В книге «Люди, годы, жизнь» И. Эренбург, говоря о «белых» стихах Цветаевой, почти умилялся: «никто ее не преследовал. Все было книжной выдумкой, нелепой романтикой, за которую Марина расплатилась своей искалеченной, труднейшей жизнью»[94]. Да, за «свои пути» приходится платить, и Цветаева заплатила по самому высокому счету. То, что Эренбург называет «романтикой», было для Цветаевой не придуманной позой, а жизненной позицией. Ее романтизм был одновременно и причиной, и следствием ее обостренного интереса к индивидуальности. Личность человека, единственность и неповторимость ценила она превыше всего. Я думаю, это лежит в основе ее категорического неприятия русской революции. Безликость революционной массы, так поразившая ее еще в марте семнадцатого года, каким-то образом приоткрыла завесу над будущим, заставила сформулировать: «Самое главное: с первой секунды Революции понять: все пропало! Тогда – все легко». Читая мемуары современников Цветаевой, думая над биографиями ее сверстников, видишь, что такая категоричность была исключением. Большинству понадобилось время, чтобы разобраться в происходящем, освободиться от «очистительных» иллюзий и определить свое место в новом мире. Даже такой умный и неромантический человек, как Владислав Ходасевич, пренебрегая житейскими тяготами, в начале 1920 года еще не думал, что произошла катастрофа; он писал Борису Садовско́му: «Быть большевиком не плохо и не стыдно. Говорю прямо: многое в большевизме мне глубоко по сердцу...»[95] Он не стал большевиком, но в то, что большевики помогут возрождению русской культуры, еще верил. Через год в речи, посвященной Пушкину, Ходасевич скажет о «надвигающемся мраке». Еще через год он поймет: в этом мраке невозможно сохраниться как личность. Ходасевич эмигрировал почти в одно время с Цветаевой.

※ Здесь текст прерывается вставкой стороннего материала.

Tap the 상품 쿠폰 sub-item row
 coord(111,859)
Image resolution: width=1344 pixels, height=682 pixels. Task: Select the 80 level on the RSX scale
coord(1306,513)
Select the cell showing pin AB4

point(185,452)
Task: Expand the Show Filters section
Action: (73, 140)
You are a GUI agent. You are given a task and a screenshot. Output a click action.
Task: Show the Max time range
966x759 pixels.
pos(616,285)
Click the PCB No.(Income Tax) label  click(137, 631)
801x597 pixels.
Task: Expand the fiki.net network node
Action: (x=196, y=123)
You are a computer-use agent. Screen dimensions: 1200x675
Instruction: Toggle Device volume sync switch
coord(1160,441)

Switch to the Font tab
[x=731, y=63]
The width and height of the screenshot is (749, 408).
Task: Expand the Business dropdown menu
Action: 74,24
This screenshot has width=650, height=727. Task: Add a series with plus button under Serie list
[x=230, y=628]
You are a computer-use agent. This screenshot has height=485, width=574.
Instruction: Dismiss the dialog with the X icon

О тех их современниках, которые прожили жизнь в Советской России, нельзя говорить походя – по-разному страшно сложились судьбы большинства из них. Скажу лишь об одном, самом благополучном из возможных вариантов. Подводя итоги жизни, И. Эренбург писал о своих внутренних метаниях и объяснял эволюцию от «Молитвы о России» к приятию и сотрудничеству с новой властью. Его объяснения звучат полемикой с Цветаевой: «Самое главное было понять значение страстей и страданий людей в том, что мы называем „историей“, убедиться, что происходящее не страшный, кровавый бунт, не гигантская пугачевщина, а рождение нового мира с другими понятиями человеческих ценностей»[96]. По логике его рассказа, осознав это и приняв новые понятия человеческих ценностей, Эренбург стал советским писателем. Это был путь многих интеллигентов: надо было жить и «сожительствовать» с победителями. Эренбург умолчал о том, чем привлекли его эти «другие понятия человеческих ценностей» и что они собой представляли. Это были идеи коммунизма, даже в своем теоретическом виде означающие нивелировку и обезличивание отдельного человека, а на практике приведшие к уничтожению личности и физическому истреблению всех, кто пытался ее сохранить. Для Цветаевой это было неприемлемо.
Октябрьский «переворот» («так ведь это тогда называлось, помните?» – писала А. Эфрон в цитированном письме к П. Антокольскому) Цветаева восприняла как катастрофу, грозящую гибелью России. Это было задолго до смерти ее младшей дочери. Расстрел царской семьи, смерть Ирины, самоубийство А. А. Стаховича, расстрел Николая Гумилева, гибель Александра Блока – все эти пережитые за два послереволюционных года смерти оказались подтверждением самых худших ее предчувствий. Возможно, смерть Блока – в особенности, потому что она относила его к бессмертным.
Александр Блок
Кем ты призван
В мою молодую жизнь ?
Весть о смерти Блока ударила Цветаеву. Сразу же, в августе 1921 года, она пишет четыре стихотворения на его кончину, которые могли бы быть озаглавлены «Вознесение». Ключевое слово этого цикла – «крыло». Оно повторено шесть раз. Крыло как признак поэтического дара, нездешней – птичьей – певческой – серафической сути. То, что в поэте умирает последним:
Не проломанное ребро —
Переломленное крыло.
Не расстрельщиками навылет
Грудь простреленная. Не вынуть
Этой пули. Не чинят крыл.
Изуродованный ходил.
Цепок, цепок венец из терний!
Что усопшему – трепет черни,
Женской лести лебяжий пух...
Проходил, одинок и глух,
Замораживая закаты
Пустотою безглазых статуй.
Лишь одно еще в нем жило:
Переломленное крыло.
Крыло – как то, что давит («требует», по Пушкину) поэта – «Плечи сутулые гнулись от крыл...»; как самое ранимое у поэта – «Рваные ризы, крыло в крови...». И как то, что его возносит. Энергия этих стихов устремлена ввысь, они о душе, наконец-то вырвавшейся от «окаянной» земли и возносящейся в небо: горняя быстрина, лететь, заоблачная верста, взлет осиянный...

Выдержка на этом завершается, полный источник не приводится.